New Tomasevski-led demonstration

  • 2011-09-28
  • By Rokas M. Tracevskis

WARSAW-VILNIUS - On Sept. 23, during a meeting with TBT and three other Lithuanian journalists in Warsaw, Miroslaw Sielatycki, vice-minister of Poland’s Education Ministry, stated that he is not fully satisfied with the recent meeting of the Polish-Lithuanian experts’ group on Lithuania’s new law on education. Sielatycki attempted to be diplomatic. “More than 90 percent of our talks were business and only two percent were emotions,” he said. Sielatycki stated that he would prefer that the level of the exam on the Lithuanian language would be equalized in Lithuania’s ‘Polish’ schools and regular schools only after many years of a transitional period, if it would ever be equalized. This means that further escalation on this issue can be expected.

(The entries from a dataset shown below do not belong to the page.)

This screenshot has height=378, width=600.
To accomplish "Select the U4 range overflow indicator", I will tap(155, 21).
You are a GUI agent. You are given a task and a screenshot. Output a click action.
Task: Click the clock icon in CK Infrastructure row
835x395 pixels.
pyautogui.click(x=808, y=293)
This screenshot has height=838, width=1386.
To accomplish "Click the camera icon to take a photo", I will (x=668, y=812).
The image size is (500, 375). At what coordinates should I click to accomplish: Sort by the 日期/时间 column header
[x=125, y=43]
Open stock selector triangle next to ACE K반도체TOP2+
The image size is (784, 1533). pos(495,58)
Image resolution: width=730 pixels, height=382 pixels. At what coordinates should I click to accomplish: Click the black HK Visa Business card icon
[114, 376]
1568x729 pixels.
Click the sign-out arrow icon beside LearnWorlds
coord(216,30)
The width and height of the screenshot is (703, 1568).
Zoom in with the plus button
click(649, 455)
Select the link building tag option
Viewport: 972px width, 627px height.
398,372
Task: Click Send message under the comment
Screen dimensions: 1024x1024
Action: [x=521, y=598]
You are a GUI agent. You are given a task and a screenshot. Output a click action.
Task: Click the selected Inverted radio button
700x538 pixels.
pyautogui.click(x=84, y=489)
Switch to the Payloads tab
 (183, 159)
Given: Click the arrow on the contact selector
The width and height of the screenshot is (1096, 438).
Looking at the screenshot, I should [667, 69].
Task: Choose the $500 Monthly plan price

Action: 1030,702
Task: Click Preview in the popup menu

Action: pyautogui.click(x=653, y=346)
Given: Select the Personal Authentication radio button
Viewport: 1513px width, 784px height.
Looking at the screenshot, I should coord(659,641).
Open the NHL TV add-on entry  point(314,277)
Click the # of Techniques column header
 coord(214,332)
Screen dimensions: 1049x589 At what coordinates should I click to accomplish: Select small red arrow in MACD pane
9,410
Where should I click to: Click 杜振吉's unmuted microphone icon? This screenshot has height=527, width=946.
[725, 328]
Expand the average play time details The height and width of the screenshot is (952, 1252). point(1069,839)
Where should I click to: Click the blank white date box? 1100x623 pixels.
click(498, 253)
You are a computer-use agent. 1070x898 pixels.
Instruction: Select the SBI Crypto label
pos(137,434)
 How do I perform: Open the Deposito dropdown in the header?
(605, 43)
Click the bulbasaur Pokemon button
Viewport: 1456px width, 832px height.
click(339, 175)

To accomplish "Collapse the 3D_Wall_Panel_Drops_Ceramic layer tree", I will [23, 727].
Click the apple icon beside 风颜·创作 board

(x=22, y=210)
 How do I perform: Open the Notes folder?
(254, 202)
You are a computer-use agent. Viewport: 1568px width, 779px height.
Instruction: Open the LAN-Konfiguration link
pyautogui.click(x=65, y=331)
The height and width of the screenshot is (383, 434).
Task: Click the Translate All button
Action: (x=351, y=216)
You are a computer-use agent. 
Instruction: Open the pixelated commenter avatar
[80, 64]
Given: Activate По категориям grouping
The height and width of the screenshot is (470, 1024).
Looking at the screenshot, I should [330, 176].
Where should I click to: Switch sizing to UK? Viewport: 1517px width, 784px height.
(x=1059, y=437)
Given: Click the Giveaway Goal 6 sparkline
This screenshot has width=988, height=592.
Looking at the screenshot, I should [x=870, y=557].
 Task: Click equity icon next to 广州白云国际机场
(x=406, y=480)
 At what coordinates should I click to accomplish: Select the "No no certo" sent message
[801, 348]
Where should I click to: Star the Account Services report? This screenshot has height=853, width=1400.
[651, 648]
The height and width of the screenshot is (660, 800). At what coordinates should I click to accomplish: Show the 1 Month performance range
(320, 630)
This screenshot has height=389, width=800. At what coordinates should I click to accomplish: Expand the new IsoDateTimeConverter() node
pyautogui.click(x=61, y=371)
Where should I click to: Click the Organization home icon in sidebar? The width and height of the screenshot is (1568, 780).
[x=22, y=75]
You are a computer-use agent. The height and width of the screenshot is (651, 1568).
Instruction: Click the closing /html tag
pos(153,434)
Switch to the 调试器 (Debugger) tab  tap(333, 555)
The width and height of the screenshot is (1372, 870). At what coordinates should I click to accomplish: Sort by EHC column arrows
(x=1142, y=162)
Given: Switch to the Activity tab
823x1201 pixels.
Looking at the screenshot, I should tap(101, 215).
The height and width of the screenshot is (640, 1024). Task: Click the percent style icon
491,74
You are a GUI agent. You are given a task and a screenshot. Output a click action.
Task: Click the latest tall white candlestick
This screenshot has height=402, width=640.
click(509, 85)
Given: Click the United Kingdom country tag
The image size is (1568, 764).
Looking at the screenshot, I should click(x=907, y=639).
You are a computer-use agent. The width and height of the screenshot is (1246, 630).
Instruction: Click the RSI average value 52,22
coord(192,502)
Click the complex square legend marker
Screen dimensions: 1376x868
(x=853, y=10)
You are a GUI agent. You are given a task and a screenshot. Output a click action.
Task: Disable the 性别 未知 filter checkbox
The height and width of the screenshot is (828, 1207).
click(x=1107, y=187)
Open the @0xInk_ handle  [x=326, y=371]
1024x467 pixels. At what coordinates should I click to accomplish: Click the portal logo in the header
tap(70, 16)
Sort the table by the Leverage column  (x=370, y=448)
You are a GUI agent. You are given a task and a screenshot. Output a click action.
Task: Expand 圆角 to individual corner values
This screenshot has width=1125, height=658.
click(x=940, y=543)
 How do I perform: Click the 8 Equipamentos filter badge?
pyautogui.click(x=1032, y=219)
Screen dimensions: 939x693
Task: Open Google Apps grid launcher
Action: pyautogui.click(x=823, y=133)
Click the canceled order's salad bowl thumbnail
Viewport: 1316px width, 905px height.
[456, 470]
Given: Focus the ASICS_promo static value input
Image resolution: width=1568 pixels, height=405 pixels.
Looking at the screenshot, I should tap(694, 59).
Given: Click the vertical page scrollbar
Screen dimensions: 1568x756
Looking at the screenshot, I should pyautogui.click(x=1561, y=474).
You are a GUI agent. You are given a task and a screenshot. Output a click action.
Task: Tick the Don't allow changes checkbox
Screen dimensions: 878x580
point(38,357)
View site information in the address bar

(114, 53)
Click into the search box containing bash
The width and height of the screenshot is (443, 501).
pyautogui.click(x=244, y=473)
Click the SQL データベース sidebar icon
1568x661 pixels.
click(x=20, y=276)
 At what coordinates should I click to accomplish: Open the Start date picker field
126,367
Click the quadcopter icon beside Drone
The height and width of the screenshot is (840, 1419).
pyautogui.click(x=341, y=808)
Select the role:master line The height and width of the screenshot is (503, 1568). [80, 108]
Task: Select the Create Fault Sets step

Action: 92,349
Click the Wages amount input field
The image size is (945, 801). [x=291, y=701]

Asked by TBT  if he can compare the Polish-language schools in Latvia (where Polish-speakers have lived for centuries) and Lithuania, he just managed to name ‘Polish’ schools in Riga, Kraslava, Daugavpils, and Jelgava without deeper comments and started to mumble something positive about Polish-language lessons in France’s schools, which seemed proof that only Lithuania is chosen as the victim for Warsaw’s hostile actions. Sielatycki spoke very positively about cooperation with his colleagues in Germany, though there are no German state-financed Polish schools in Germany, where several million Poles live. Warsaw is not capable of fighting on all fronts – it needs one small victorious PR war for its domestic audience, like Vladimir Putin did against Chechnya on the eve of his first presidency.

Sielatycki’s words were a clear signal that a new ‘Polish’ street protest in front of the Lithuanian parliament was ready for Sept. 23. Lithuania already got used to Warsaw-coordinated demonstrations by the Valdemar Tomasevski-led Lithuania’s Polish Electoral Action, in the same way that people are used to the rain in the fall, and it provoked little interest among public opinion in Lithuania as well as among Lithuanian TV stations. However, several of Poland’s TV stations broadcasted the rally against the new Lithuanian law on education, which introduced three subjects (only Lithuania-related parts of these subjects) to be taught in the Lithuanian language in ‘Polish’ schools. The new law also will equalize the level on the Lithuanian state exam in all schools starting from 2013. The ‘Polish’ schools are attended by three percent of all Lithuanian pupils. The ‘Russian’ schools, which are attended by four percent of all Lithuanian pupils, mostly boycotted this protest, though representatives of small Russian and Belarusian organizations invited by Tomasevski were also present.

Organizers of the protest promised 5,000 participants on Sept. 23. The speakers at the rally of Sept. 23 mentioned the figure of 10,000 protesters. However, there were only 1,500-2,000 participants, according to the Vilnius police data. The participants were mostly young pupils, their parents, teachers and members of the local administration from the Polish Electoral Action-controlled small towns and villages at the Belarusian borderland who were brought to Vilnius by school buses.

“Why cannot Samogitians [“Zemaiciai,” in Lithuanian] write their street names in Samogitian?” Tomasevski shouted to the crowd at the parliament. Samogitia is an ethnographic Lithuanian region situated in western Lithuania. Samogitians have their own dialect of the Lithuanian language, but they never cherished separatist ideas. Tomasevski often mentions Samogitians, though they have never shown any sympathy for Tomasevski’s radicalism. On the same day, a group of Lithuanians protested against plans by local authorities to close the Lithuanian-language primary school in the village of Veriskes in the Polish Electoral Action-ruled outskirts of Vilnius. Poland’s TV was not present there.

“It is highly disappointing that European leaders are being misled and that hatred is being incited among people who have lived peacefully side-by-side for decades, that new dividing lines are attempted to be drawn within local communities and that people are being arbitrarily sorted by how ‘autochthonous’ they are and which period they originate from. It is our belief that the current smear campaign, although attempting to involve European institutions, is first of all targeted at the local and national audience and related to the upcoming elections in both Poland and Lithuania. We would like to assure you that Lithuania does not infringe on any international conventions and respects the rights of its ethnic minorities and will continue to do so in the future. We, members of the European Parliament from Lithuania from across the political spectrum, are united in our efforts to stop the creation of new ethnic tensions in Europe,” reads the letter by MEP Leonidas Donskis and nine other Lithuanian MEPs to European Commission President Jose Manuel Barroso.

“There is no legislation of the Union regarding minority languages in schools. It is the competence of member states,” Barroso wrote in his answer on Sept. 20, adding that he has full trust in the actions of the Lithuanian government regarding ethnic minority education.